Copy out in full the data lines between the line holding "How do I perform: Click" and the line holding "(x=120, y=440)", inclusive. Scale each answer coordinate by 2.1 and round it to a whole number, rounding halves up.

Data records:
>>>
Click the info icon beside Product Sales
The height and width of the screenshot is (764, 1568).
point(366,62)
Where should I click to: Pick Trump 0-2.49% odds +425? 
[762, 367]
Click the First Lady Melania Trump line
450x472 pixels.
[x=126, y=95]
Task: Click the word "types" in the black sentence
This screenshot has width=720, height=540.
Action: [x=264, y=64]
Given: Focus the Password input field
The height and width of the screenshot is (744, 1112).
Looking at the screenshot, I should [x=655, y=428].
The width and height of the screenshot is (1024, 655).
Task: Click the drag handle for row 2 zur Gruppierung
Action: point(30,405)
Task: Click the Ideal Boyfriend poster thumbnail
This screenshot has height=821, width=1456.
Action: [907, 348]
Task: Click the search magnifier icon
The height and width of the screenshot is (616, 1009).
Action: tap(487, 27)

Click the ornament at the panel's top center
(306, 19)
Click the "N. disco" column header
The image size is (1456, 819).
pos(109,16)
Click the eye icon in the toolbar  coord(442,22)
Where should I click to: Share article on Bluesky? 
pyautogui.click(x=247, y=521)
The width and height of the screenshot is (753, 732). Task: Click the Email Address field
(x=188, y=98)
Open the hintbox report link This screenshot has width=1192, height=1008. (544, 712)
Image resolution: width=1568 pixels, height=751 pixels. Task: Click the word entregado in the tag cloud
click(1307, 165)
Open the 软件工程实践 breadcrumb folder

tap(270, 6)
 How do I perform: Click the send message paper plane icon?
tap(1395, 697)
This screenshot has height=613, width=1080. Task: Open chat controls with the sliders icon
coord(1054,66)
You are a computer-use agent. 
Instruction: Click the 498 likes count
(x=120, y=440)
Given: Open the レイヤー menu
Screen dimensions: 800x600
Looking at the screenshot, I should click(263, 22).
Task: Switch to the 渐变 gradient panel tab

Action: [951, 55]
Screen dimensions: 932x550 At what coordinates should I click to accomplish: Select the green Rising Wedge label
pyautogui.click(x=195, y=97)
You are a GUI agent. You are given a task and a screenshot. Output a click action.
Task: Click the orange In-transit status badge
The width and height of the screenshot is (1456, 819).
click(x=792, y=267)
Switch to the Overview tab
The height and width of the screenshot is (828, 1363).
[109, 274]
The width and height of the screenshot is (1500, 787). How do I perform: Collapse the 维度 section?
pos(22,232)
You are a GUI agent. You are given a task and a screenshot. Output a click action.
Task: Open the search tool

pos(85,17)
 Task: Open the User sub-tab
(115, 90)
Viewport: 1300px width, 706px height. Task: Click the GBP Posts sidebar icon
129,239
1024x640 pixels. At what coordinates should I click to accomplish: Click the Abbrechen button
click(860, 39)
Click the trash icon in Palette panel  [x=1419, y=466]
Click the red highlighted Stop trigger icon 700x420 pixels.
<<<
▶ **RESPONSE**
 How do I perform: Click the send message paper plane icon?
tap(2930, 1464)
This screenshot has height=613, width=1080. Task: Open chat controls with the sliders icon
coord(2213,139)
You are a computer-use agent. 
Instruction: Click the 498 likes count
(x=252, y=924)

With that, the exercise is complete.